"The Roots of Lisp" by Paul Graham

In the article called "The Roots of Lisp" by Paul Graham, the author describes the important role that John McCarthy played in 1960 with the creation of the programming language called Lisp. In its beginnings, Lisp was quite basic, but thanks to the potential of this language, it was possible to build much more complex and at the same time powerful functions. Lisp only needs lists because the key idea was to use a single data structure, both for code and for data, although in many of the current Lisp-based languages, they use more types of structures to simplify the language and make it more flexible.

On the other hand, I think that this Paul Graham's statement "It seems to me that there have been two really clean, consistent models of programming so far: the C model and the Lisp model" is quite interesting and even successful. I think that both models mentioned by Graham are the core of modern programming languages. I would say that the C model has been the starting point of the languages of imperative programming and also it has been the starting point of functional programming. If that would have been truth, then it would only be necessary to add the model of object-oriented programming languages, since it is an important branch for modern programming languages.

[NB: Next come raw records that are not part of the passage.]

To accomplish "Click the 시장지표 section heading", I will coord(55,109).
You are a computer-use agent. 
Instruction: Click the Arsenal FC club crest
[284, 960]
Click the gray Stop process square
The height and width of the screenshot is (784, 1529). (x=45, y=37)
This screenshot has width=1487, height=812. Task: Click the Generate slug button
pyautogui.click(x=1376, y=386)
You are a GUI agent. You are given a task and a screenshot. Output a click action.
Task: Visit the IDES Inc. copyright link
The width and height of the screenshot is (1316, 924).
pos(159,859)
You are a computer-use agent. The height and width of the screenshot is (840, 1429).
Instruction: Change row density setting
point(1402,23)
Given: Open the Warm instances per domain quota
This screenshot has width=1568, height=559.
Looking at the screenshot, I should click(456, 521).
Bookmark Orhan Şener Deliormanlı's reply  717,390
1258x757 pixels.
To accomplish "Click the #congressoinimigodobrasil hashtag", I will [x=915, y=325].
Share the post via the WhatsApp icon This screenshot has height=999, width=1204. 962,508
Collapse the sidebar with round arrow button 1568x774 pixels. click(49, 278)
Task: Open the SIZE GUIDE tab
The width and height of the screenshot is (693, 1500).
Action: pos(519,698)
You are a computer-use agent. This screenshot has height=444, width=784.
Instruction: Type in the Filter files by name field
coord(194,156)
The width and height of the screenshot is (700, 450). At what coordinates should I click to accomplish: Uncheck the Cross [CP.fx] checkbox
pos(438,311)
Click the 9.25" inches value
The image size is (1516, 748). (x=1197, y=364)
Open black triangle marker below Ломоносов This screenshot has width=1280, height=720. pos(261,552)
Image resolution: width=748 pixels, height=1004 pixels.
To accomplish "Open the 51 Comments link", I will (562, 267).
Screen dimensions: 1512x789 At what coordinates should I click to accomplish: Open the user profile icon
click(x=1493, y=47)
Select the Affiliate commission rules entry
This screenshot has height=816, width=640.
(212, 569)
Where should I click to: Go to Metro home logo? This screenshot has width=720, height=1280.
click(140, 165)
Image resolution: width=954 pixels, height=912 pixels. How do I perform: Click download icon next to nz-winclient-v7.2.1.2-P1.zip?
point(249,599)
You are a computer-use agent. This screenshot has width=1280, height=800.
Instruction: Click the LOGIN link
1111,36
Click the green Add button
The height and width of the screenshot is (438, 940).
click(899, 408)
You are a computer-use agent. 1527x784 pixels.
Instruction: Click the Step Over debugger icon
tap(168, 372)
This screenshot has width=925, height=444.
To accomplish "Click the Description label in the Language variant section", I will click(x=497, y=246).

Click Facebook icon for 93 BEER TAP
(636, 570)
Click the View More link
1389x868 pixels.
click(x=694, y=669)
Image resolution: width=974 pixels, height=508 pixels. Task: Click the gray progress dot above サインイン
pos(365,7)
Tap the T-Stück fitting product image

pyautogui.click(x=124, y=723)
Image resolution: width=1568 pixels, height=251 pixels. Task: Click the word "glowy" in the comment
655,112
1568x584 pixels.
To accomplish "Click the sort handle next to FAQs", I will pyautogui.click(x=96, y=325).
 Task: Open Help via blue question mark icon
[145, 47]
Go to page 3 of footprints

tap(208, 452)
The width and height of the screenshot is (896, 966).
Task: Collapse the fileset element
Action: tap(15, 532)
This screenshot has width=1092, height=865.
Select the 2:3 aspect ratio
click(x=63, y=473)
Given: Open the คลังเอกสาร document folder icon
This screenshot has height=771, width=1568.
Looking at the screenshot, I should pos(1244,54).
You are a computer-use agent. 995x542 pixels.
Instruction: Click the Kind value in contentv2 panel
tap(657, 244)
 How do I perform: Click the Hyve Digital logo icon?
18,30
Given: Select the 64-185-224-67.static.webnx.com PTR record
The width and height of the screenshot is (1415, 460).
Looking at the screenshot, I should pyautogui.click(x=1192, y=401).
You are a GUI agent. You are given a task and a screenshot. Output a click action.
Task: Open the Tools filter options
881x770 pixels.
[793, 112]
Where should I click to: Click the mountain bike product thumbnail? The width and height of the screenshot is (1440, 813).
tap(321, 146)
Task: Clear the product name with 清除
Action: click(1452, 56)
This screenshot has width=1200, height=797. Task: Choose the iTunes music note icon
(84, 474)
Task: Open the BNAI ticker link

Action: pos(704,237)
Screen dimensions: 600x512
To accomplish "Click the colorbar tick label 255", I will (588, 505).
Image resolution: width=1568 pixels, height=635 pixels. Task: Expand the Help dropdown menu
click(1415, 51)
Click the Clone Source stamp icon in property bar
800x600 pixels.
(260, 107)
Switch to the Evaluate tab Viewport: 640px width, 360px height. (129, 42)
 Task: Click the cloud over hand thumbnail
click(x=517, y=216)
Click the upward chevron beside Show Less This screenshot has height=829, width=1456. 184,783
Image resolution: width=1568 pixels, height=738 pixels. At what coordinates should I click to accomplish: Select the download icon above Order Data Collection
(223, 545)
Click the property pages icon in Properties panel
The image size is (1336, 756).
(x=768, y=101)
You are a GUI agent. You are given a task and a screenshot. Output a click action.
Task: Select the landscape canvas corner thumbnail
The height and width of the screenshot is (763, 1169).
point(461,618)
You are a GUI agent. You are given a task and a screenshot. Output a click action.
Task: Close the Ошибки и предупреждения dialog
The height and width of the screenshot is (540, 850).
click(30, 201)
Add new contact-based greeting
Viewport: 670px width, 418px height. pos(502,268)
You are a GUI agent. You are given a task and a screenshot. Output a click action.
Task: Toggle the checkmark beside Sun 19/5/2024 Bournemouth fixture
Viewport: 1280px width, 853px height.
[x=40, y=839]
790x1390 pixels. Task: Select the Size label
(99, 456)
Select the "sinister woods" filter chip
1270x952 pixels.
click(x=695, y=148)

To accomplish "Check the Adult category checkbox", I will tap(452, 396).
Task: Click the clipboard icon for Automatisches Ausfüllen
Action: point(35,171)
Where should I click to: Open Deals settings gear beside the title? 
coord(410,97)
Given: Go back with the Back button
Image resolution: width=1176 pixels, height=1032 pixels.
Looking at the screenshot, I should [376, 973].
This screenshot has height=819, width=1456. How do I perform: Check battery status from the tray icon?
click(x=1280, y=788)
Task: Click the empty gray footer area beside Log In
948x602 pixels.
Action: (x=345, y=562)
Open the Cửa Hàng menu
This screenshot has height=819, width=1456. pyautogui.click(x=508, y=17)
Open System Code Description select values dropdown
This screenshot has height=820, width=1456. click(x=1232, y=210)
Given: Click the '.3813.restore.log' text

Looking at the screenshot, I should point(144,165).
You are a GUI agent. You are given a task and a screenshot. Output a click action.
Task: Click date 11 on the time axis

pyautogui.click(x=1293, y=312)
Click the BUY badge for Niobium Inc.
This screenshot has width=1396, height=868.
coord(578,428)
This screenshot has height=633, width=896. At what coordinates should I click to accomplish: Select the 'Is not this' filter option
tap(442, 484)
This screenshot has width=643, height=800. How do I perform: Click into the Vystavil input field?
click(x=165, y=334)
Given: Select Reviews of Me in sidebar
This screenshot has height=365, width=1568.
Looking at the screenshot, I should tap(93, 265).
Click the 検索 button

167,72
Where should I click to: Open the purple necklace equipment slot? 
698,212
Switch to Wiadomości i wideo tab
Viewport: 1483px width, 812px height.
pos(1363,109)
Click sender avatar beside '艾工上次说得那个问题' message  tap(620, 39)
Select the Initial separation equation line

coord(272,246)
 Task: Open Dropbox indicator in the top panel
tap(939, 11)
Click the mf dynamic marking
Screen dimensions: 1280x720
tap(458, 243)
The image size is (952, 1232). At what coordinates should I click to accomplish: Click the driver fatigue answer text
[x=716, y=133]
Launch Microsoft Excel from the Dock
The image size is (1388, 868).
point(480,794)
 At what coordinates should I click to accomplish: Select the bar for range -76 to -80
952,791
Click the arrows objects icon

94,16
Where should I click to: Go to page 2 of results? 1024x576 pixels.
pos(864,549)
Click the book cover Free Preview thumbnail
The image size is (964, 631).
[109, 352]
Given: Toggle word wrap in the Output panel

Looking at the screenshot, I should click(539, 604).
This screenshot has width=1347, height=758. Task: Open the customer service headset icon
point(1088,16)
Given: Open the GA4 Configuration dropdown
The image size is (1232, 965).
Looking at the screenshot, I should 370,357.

I find it interesting that Lisp can be implemented with only seven primitive operators: "quote, atom, eq, car, cdr, cons, and cond". It is surprising that from these operators we can write any other function. We could say that Lisp is like the evolution of the Turing machine, a more complete and simple to use for the realization of computational algorithms. I also find it very interesting that with these operators it is possible to build something like an interpreter for Lisp, the eval function. That made me understand what they mean when they talk about Lisp can write to himself, and also the reason why it is said that Lisp is written basically with Lisp.